History

Food
The earliest Indians, The Harrapans, probaly ate wheat and rice, occasionally cows, pigs, sheeps, goats and chickens. Rice and chicken seem to have come from Thailand, and wheat and sheep from West Asia. Some of the wheat was made into stews or soups, and some into flat breads called chapatis. Indian people also ate sugar cane, which grew naturally in India. After the arrival of the Aryans, Indian people still ate almost the same as before, but with the addition of lentils, which the Aryans brought with them from the north.
 
 
 
 
Harrapans
 
The first people seem to have reached India from Africa around 40,000 BC. At first they were hunters and gatherers, like other people around the world at this time. But by around 4000 BC, these people had begun farming and by 2500 BC settled in the Indus river valley, where they began to live in cities and use irrigation to water their fields. This began a little later in India than in West Asia, probably because India was not as crowded as West Asia at this time. A lot of people think that the reason they began to farm, and then build cities was that the changing weather (it was getting warmer) was making it harder to get water, and harder to find wild plants to eat, every year. So every year more and more people moved into the Indus river valley, cause there was still a lot of water.

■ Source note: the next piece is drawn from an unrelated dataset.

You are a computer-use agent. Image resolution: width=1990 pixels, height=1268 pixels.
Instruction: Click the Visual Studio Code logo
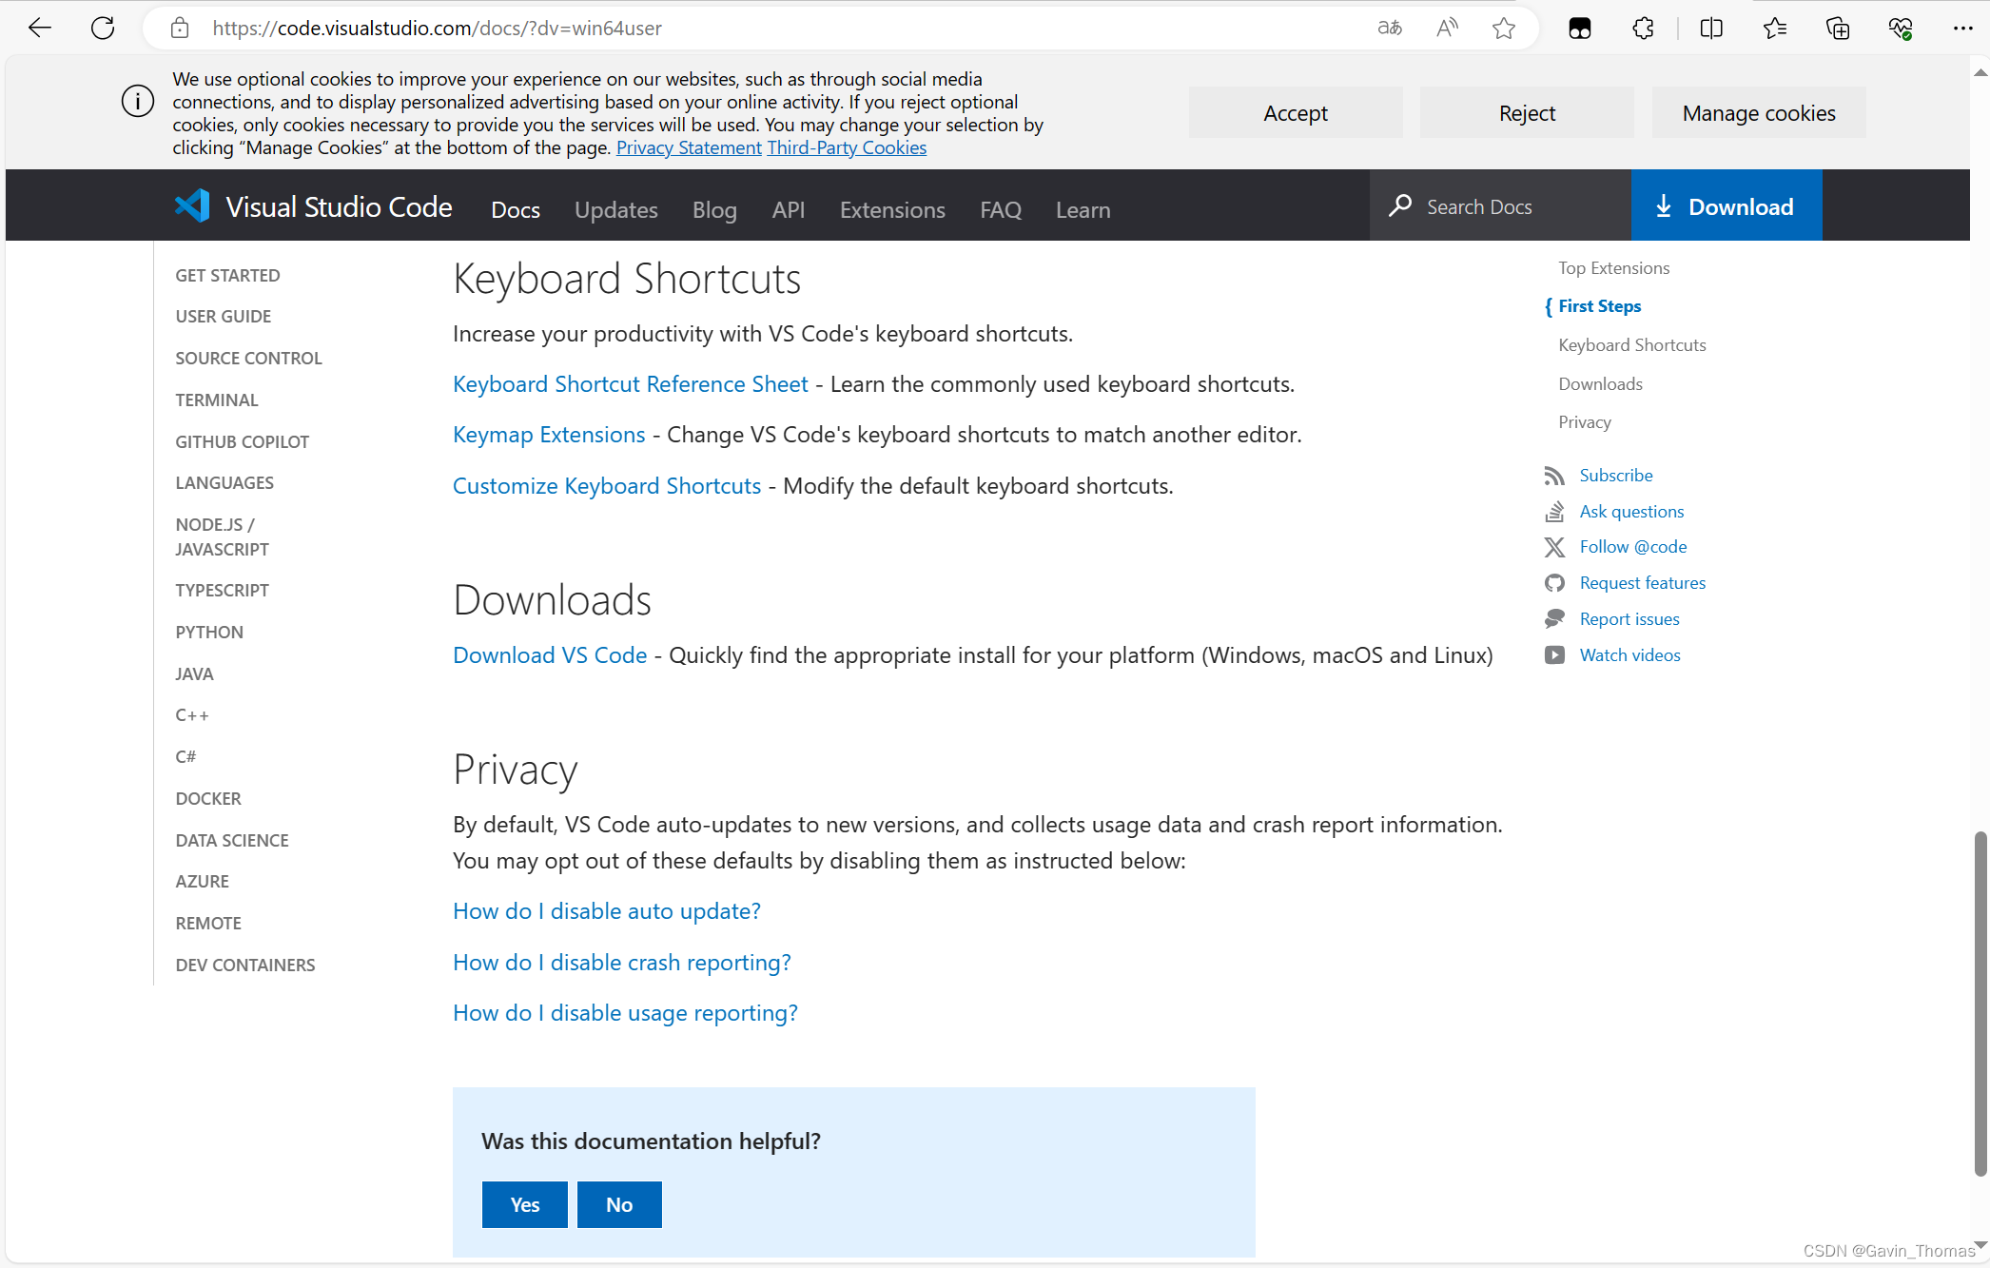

When it got really crowded there, people began to build cities.


There were two main cities that we know of, Harappa and Mohenjo-Daro, about 400 kilometers (250 miles) away from eachother.The people of these cities lived in houses of stone. They used bronze tools. They may have learned to make bronze from the Sumerians.
 The Harappa people used an form of writing based on hieroglyphs, like the Egyptians had. But we can't read it, because there isn't very much left of it.

 By around 2000 BC, though, the Harappan civilization fell apart. We don't know what caused this tragedy. Most people think that the weather was gettin warmer and warmer until there wasn't enough water in the Indus river valley to provided these cities from water to drink and to farm so they didn't had food or water. Some people probably starved to death, while others moved up into the hills, where it was cooler and some rain fell.

 
Guptan Empire
 
 
In 319 AD, the king Chandragupta II (the second) managed to unite all of northern India into a great empire again. (He was not related to the first Chandragupta, but he wanted people to think he was). Even some of the south was brought under Guptan power. The Gupta kings were not Buddhists but Hindus, following the older Indian religion.
Under the Guptan kings, India was very rich and powerful. Peace allowed traders to travel safely, and there was more trade between India and China, passing through Sogdiana in Central Asia. Buddhist pilgrims and Indian and Chinese scientists also traveled between China and India. This travel may have helped Indian mathematicians to make important advances in mathematics at this time, like inventing the number zero.
But in 455 AD the Huns invaded India from the north and destroyed the Guptan Empire. After that, India was split into small kingdoms again until the Muslim invasions around 1000 AD.